介意吹:RDD.zip()方法 [英] Mind blown: RDD.zip() method
问题描述
我刚刚发现的<一个href=\"http://spark.apache.org/docs/latest/api/java/org/apache/spark/rdd/RDD.html#zip%28org.apache.spark.rdd.RDD,%20scala.reflect.ClassTag%29\"><$c$c>RDD.zip()$c$c>方法我不能想象的的 的也可能会被。
I just discovered the RDD.zip()
method and I cannot imagine what its contract could possibly be.
我明白它的确实的,当然。然而,它一直是我的理解是,
I understand what it does, of course. However, it has always been my understanding that
- 元素的在RDD的的订单是一个毫无意义的概念
- 分区及其大小的数量是一个实现细节只提供给用户性能调整
- the order of elements in an RDD is a meaningless concept
- the number of partitions and their sizes is an implementation detail only available to the user for performance tuning
在换句话说,RDD是的(多)设置的,不是的序的(而且,当然,在,例如,巨蟒一个得到 AttributeError的:'设置'对象有没有属性'拉链'
)
In other words, an RDD is a (multi)set, not a sequence (and, of course, in, e.g., Python one gets AttributeError: 'set' object has no attribute 'zip'
)
什么是错上面我的理解?
What is wrong with my understanding above?
是什么这个方法背后的理由?
What was the rationale behind this method?
这合法琐碎的背景下如 a.map(F).ZIP外(一)
?
Is it legal outside the trivial context like a.map(f).zip(a)
?
编辑1:
- 另一种疯狂的方法是<一个href=\"http://spark.apache.org/docs/latest/api/java/org/apache/spark/rdd/RDD.html#zipWithIndex%28%29\"><$c$c>zipWithIndex()$c$c>,以及以及各种<一href=\"http://spark.apache.org/docs/latest/api/java/org/apache/spark/rdd/RDD.html#zipPartitions%28org.apache.spark.rdd.RDD,%20boolean,%20scala.Function2,%20scala.reflect.ClassTag,%20scala.reflect.ClassTag%29\"><$c$c>zipPartitions()$c$c>变种。
- 请注意,<一个href=\"http://spark.apache.org/docs/latest/api/java/org/apache/spark/rdd/RDD.html#first%28%29\"><$c$c>first()$c$c>和<一个href=\"http://spark.apache.org/docs/latest/api/java/org/apache/spark/rdd/RDD.html#take%28int%29\"><$c$c>take()$c$c>是的不的疯狂,因为他们只是(非随机)的RDD样本。
- <$c$c>collect()$c$c>也没关系 - 它只是一个转换
设置
到序
这是完全合法的 。
- Another crazy method is
zipWithIndex()
, as well as well as the variouszipPartitions()
variants. - Note that
first()
andtake()
are not crazy because they are just (non-random) samples of the RDD. collect()

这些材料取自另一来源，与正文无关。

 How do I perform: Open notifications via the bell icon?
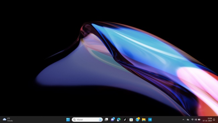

is also okay - it just converts aset
to asequence
which is perfectly legit.
编辑2:回复说:
当您从另一个计算一个RDD在新RDD元素的顺序可能与在旧的。
when you compute one RDD from another the order of elements in the new RDD may not correspond to that in the old one.
这似乎意味着,即使是微不足道的 a.map(F).ZIP(一)
为的不的保证等同于 a.map(X =&GT;(F(X),X))
。这是什么情况时,的zip()
结果的重现性的?
This appears to imply that even the trivial a.map(f).zip(a)
is not guaranteed to be equivalent to a.map(x => (f(x),x))
. What is the situation when zip()
results are reproducible?
推荐答案
这是不正确的RDDS始终是无序的。一个RDD有保证的顺序,如果它是一个 sortBy
操作的结果,例如。一个RDD不是一套;它可以包含重复。分区是不不透明的呼叫者,并且可以控制和查询。许多操作做preserve两个分区和顺序,如地图
。这就是说我觉得有点容易不小心违反了假设拉链
要看,因为他们是有点微妙,但它肯定有目的。
It is not true that RDDs are always unordered. An RDD has a guaranteed order if it is the result of a sortBy
operation, for example. An RDD is not a set; it can contain duplicates. Partitioning is not opaque to the caller, and can be controlled and queried. Many operations do preserve both partitioning and order, like map
. That said I find it a little easy to accidentally violate the assumptions that zip
depends on, since they're a little subtle, but it certainly has a purpose.
这篇关于介意吹:RDD.zip()方法的文章就介绍到这了,希望我们推荐的答案对大家有所帮助,也希望大家多多支持IT屋!